- **WHAT TO DO**
A) Copy the passage of the hotel forecasting article that starts with "PKF-HR’s Hotel Horizons®" and goes on through "from Moody’s Economy.com.", word for word.
B) Resume the hotel forecasting article from its last sentence and keep writing.
DOCUMENT EXCERPT Block Start
Lessons Can Be Applied To 2011 Budgeting Process
Atlanta GA -- Hotel industry forecasting is not for the faint of heart. During the recession that began in earnest in 2008, the magnitude of the economic declines deviated so far from long run norms that it was virtually impossible for econometric models to predict what ultimately occurred in the hotel industry. Despite the challenge, the lodging forecasts still provided meaningful guidance for owners and investors trying to operate through the historic downturn. Because of the severity of the decline and its length, lodging forecasts had to be updated based on the ever changing economic outlook. These are some of the conclusions of a whitepaper recently published by PKF-Hospitality Research (PKF-HR) whose purpose was to quantify the accuracy of their proprietary Hotel Horizons® reports. The assessment compares forecast changes in hotel market performance measures and actual changes at two critical points during the recent economic cycle (2007 – 2009). The whitepaper report is available on a complimentary basis to all industry participants (www.pkfc.com/accuracy).
“When we initially entered the econometric forecasting business over 10 years ago, we committed ourselves to a process of continuous self-evaluation,” said R. Mark Woodworth president of PKF-HR. “Overall, we remain pleased with our demonstrated accuracy. We have learned that our forecasts are extremely reliable during less volatile periods in the business cycle, but less accurate during turbulent times. These findings will be used to inform our ongoing forecasting efforts.”
PKF-HR’s Hotel Horizons® is a series of periodic hotel forecast reports that analyze the historical and expected performance of U.S. lodging markets. Driven by an econometric forecasting model, the Hotel Horizons® reports cover five years of supply, demand, occupancy, ADR, and RevPAR for 50 major U.S. markets, as well as six national chain-scale segments. Within each market forecast, separate estimates are prepared for upper-price and lower-price hotels. The model relies on historical lodging data from Smith Travel Research, as well as historic and forecast economic data from Moody’s Economy.com.
Ups and Downs
“To assess the accuracy of our macro U.S. and MSA hotel forecasting models, we analyzed two forecast periods,” Woodworth said. “The first ran from the fourth quarter of 2007 through third quarter of 2008. This represents a fairly traditional expansion phase which culminates at the eventual turning point of the business cycle. The second period of the analysis covers calendar year 2009, a period of extreme stress within the lodging industry.”
“These points in time highlight two very different periods of economic expectations: pre-financial crisis, and post-financial crisis,” said John B. (Jack) Corgel, Ph.D., the Robert C. Baker professor of real estate at the Cornell University School of Hotel Administration and senior advisor to PKF-HR. “Econometric models have a difficult time performing at the turning points of a cycle, and have no ability to predict shocks, such as hurricanes and terrorist attacks. Therefore, we focused on how the model performed during a ‘normal’ period of economic growth, and during a time of economic stress, post-turning point.”
DOCUMENT EXCERPT Block End
DATA EXCERPTS Block Start
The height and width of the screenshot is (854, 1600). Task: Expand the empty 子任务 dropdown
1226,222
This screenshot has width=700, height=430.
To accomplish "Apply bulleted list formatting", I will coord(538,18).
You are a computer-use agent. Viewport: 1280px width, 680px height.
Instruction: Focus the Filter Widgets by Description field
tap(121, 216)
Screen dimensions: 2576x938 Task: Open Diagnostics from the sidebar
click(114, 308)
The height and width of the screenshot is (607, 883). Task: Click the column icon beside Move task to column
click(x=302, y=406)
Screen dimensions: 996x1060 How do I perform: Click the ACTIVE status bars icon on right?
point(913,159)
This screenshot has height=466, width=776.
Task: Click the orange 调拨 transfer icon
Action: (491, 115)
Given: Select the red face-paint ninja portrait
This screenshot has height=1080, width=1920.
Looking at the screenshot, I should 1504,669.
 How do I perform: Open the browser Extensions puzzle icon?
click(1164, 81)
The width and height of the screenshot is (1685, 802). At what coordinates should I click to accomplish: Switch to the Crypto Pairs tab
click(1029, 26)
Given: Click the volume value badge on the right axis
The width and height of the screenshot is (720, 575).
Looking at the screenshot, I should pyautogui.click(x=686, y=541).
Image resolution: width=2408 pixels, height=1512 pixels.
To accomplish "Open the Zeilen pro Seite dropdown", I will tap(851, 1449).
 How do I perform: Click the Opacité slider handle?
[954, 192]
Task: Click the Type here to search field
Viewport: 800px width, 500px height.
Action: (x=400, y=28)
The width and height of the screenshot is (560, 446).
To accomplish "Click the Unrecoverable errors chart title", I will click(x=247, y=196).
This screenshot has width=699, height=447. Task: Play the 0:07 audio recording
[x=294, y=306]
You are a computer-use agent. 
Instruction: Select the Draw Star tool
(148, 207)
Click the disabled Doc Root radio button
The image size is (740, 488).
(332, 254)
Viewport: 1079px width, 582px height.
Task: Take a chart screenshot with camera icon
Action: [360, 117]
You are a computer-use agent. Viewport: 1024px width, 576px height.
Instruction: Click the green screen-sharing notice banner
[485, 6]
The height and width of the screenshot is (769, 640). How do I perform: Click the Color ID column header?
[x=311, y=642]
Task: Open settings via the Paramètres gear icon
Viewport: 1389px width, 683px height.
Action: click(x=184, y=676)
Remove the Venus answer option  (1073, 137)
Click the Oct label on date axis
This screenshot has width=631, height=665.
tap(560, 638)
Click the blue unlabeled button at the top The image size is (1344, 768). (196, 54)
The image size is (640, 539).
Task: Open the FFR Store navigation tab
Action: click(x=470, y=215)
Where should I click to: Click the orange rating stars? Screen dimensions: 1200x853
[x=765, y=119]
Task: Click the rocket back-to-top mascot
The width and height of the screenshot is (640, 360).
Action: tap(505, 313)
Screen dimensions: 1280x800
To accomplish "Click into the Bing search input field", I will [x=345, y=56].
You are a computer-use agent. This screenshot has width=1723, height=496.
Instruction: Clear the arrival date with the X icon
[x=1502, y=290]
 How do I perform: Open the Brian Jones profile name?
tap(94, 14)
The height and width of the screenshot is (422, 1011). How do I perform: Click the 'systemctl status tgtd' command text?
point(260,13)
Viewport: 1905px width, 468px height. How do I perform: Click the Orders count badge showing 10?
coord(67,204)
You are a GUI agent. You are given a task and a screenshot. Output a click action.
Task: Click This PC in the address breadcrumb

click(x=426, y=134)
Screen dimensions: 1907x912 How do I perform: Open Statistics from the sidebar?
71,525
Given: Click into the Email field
DATA EXCERPTS Block End
- **ANSWER SECTION**
A)
PKF-HR’s Hotel Horizons® is a series of periodic hotel forecast reports that analyze the historical and expected performance of U.S. lodging markets. Driven by an econometric forecasting model, the Hotel Horizons® reports cover five years of supply, demand, occupancy, ADR, and RevPAR for 50 major U.S. markets, as well as six national chain-scale segments. Within each market forecast, separate estimates are prepared for upper-price and lower-price hotels. The model relies on historical lodging data from Smith Travel Research, as well as historic and forecast economic data from Moody’s Economy.com.

B)
The Results
These distinct periods in the economic cycle yield varying degrees of accuracy. The following conclusions come from the research findings:
1.Hotel Horizons® forecasts closely approximate changes in hotel performance at the national level, and to a slightly lesser extent the MSA level.
2.Hotel Horizons® forecasts are incapable of predicting hotel performance during natural disasters and severe economic shocks; and for the short-term period following these events because of the unique nature of each event.
3.Hotel Horizons® forecasts are very accurate in periods leading up to turning points.
4.The accuracy of Hotel Horizons® forecasts is somewhat inconsistent during periods following a turning point, which are typically unstable periods for the economy.
The following chart shows the average percentage point difference between forecast and actual change of five key variables (supply, demand, occupancy, average daily rate and RevPAR) at the national level during the aforementioned time periods.
Forecast vs Actual Performance – All U.S. Hotels
Implications for Budgeting
Other analyses conducted by PKF-HR have found that hotel managers also struggle to forecast during industry downturns. During the two most recent recessions, hotels have missed their budgeted revenue targets by 8 to 10 percent. Starting in the summer, most hotels will begin to prepare their budgets for 2011.
“As we proceed through the turning point of the current business cycle, U.S. hotel owners and operators are hoping for recovery to begin in 2011. Our forecasts for most markets indicate that these hopes are well founded. The lessons we have learned about forecasting during a turning point are outlined in the accuracy whitepaper and can be of great value to managers as they prepare their budgets for next year,” Woodworth said. “And fortunately, we now know that our forecasts are most accurate during this time in the cycle.”